Harold Way project team asks Berkeley to push building permit deadline to 2020

Berkeley Plaza. Image: MVEI Architects California

The developer behind the tallest apartment building approved in downtown Berkeley has asked the city for one more year to meet the deadline to apply for permits needed before construction work can begin.

In a letter dated June 25, an attorney for Berkeley Plaza, at 2211 Harold Way, told the city progress has been made — but more time is needed to meet the conditions the Berkeley City Council set when it approved the project at the end of 2015.

The 18-story, 302-unit mixed-use complex on Shattuck Avenue at Kittredge Street would be one of seven tall buildings approved by voters under the Downtown Area Plan in 2010. In response to community interests, developer Joseph Penner of Hill Street Realty in Santa Monica agreed to replace Shattuck Cinemas with a new movie theater and use union labor for construction work. That didn’t stop critics from filing lawsuits to stop the project, but they ultimately lost the court battle in late 2016.

2211 Harold Way is one of several tall building proposals in the pipeline that must offer “significant community benefits” under the Downtown Area Plan. Image: MVEI Architecture and Planning

But there hasn’t been much visible progress since. Last year, Penner put Berkeley Plaza on the market and said he wanted to determine exactly how much the project was worth, given its unique position in the city. According to development team letters obtained this week by Berkeleyside, efforts have, in fact, been underway to move the project forward, but they are not expected to be complete within the city’s timeline.


The city generally allows two years between use permit approval and the issuance of a building permit before it decides whether to declare a project “lapsed” — which can render a use permit void. Berkeley Plaza has already sought and received two extensions — first, from June 2016 until June 2018, then more recently through January 2019. It is now seeking a third extension through January 2020.

According to the June 25 letter, “unanticipated hurdles” related to project financing have been the main driver of the delay. The financing has been challenging because of the “extraordinary community benefits” the developer agreed to provide as part of the project approval process, which the city valued at $17 million, on top of $13 million in fees and other payments to the city required under the city’s Downtown Area Plan.

The letter said several factors — the lengthy “meritless … lawsuit,” higher estimated costs for community benefits and construction, and rent stabilization (which has not kept up with construction price increases) — all created a difficult financial picture for a project deemed “only marginally profitable” once it made its way through a city approvals process that stretched over three years and 36 public meetings, according to the project team.

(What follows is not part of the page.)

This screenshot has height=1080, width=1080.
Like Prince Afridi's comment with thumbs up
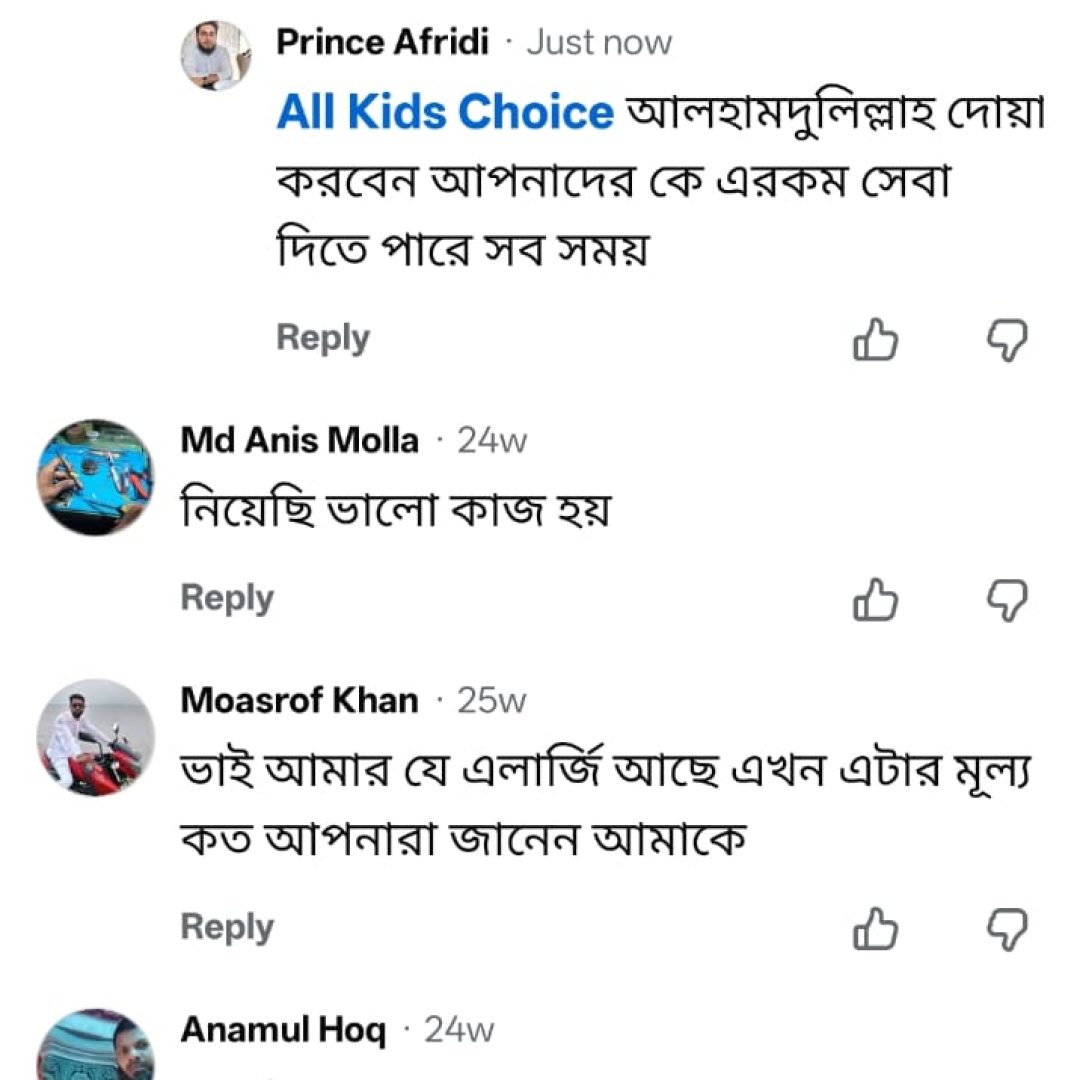(875, 339)
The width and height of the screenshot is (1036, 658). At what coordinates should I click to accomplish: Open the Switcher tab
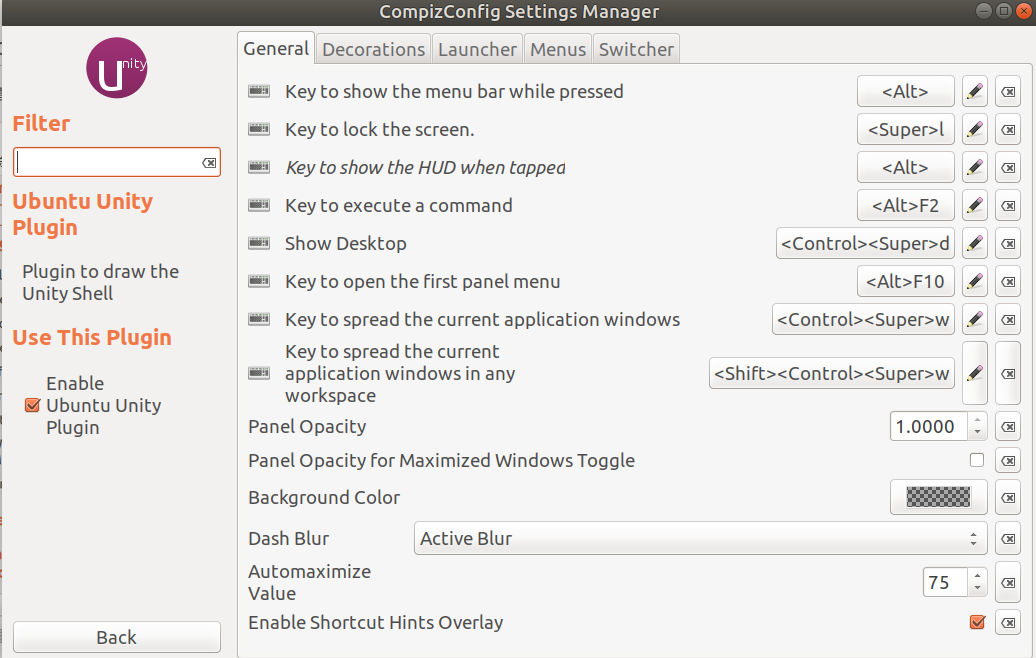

Despite the challenges, according to the letter, Hill Street Realty “very recently identified a potential capital partner” — and expects to be able to move ahead with the project. That “likely capital partner,” as yet unnamed, was in part interested, according to the letter, because the project is within what the state has identified as an “opportunity zone,” which “has made investments in multifamily real estate projects such as the project more attractive.”

Those opportunity zones, in nearly 900 census tracts across California, have been set by the state based on three key criteria: poverty level, business activity and geographic diversity. Investments in those tracts translate into tax benefits, either through deferments or write-offs altogether. Berkeley appears to have five of Alameda County’s 47 opportunity zones. They cover downtown Berkeley, part of central South Berkeley and a tract in West Berkeley.

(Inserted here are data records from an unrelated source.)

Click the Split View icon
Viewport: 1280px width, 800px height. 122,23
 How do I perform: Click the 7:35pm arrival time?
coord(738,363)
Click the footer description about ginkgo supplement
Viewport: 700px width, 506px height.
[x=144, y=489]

The zones are meant to appeal to developers and financial backers because “Investments made … in these zones would be allowed to defer or eliminate federal taxes on capital gains,” according to a brief overview by the state.

According to the letter, the project team met in May for “an ‘all hands’ construction drawing/permitting meeting with its architects, contractor, engineers and other consultants in order to put together a timeline and cost estimate.” Building permit application drawings — expected to cost $5 million — should be done within 6-8 months, and “The project team expects to submit an application for permits to authorize project demolition and foundation work by January of 2019.”

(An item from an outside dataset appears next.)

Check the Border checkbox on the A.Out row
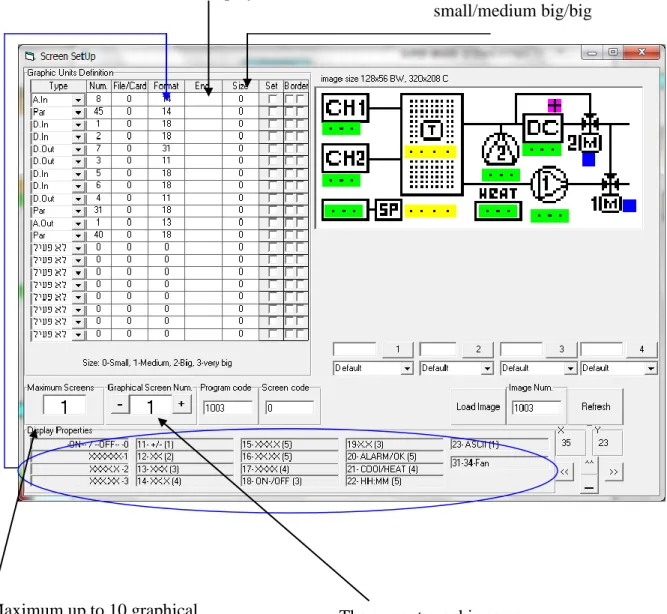 (x=290, y=223)
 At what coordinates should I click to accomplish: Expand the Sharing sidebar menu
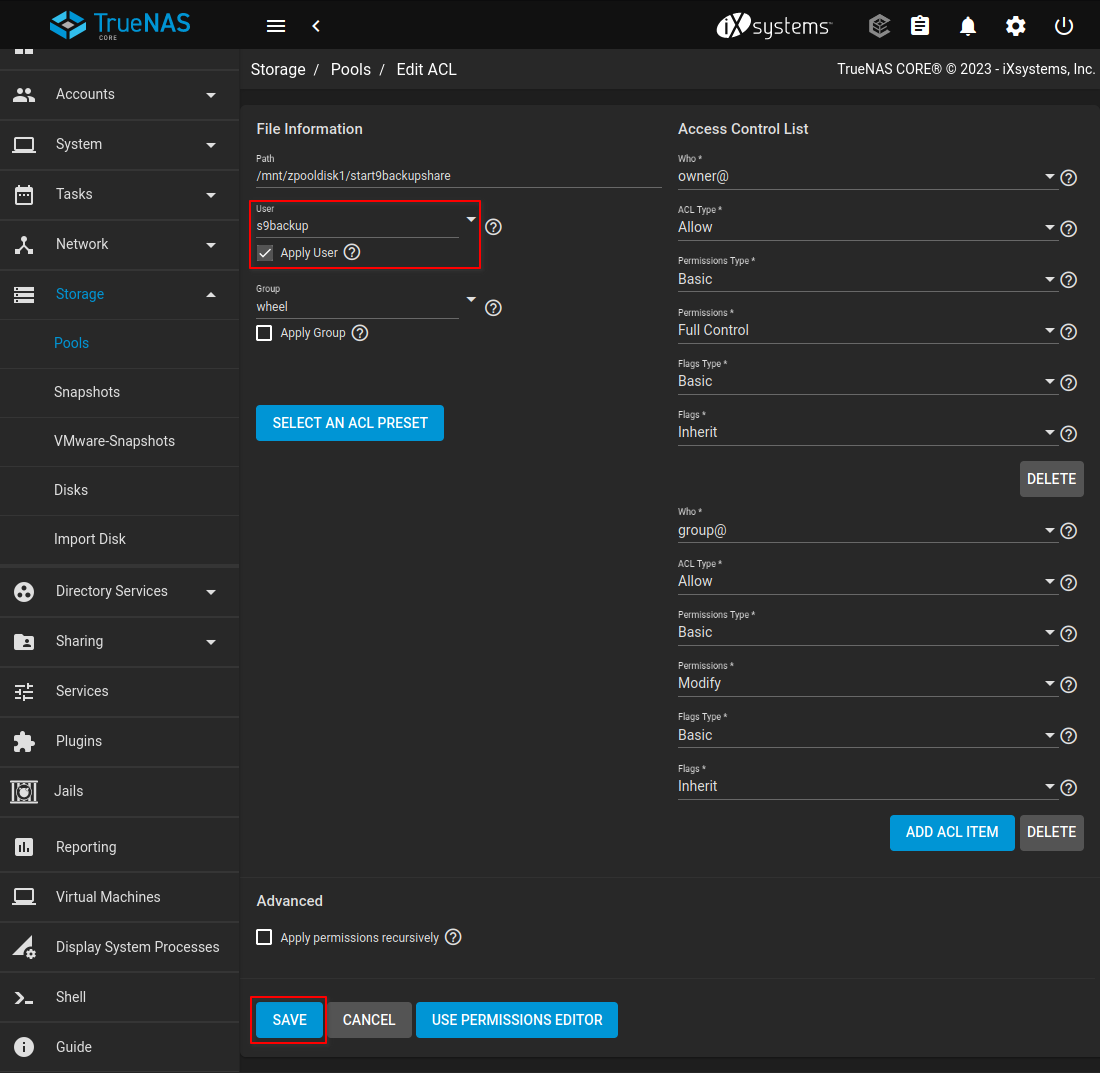[x=120, y=641]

In the letter, Kristina Lawson, a partner with San Francisco-based law firm Hanson Bridgett, assured the city that “the project’s potential capital partner will reach out to you and your staff in the very near future to arrange a meeting to discuss next steps.”

City of Berkeley Planning Director Timothy Burroughs said, as of Monday, the city has not heard from the potential capital partner, and has not made a decision about the extension. Berkeleyside has asked for further detail about how that process would unfold.

Project representative Mark Rhoades said Monday that it’s taken a significant effort to get the project this far along. He credited developer Penner with working hard to find a way to fulfill the city’s community benefits requirements — despite an increase in local construction costs of 20%-25% in recent years, and what Rhoades said was a significant undervaluation of the benefits package. Rhoades said the benefits the city valued at $17 million could actually cost the developer $35 million to provide, between the union labor deal and the theater replacement.

“It’s a very difficult project to do,” he said. “There are a lot of people in this community that would love to see it fail.”

Neither Lawson nor Penner was available Monday for comment.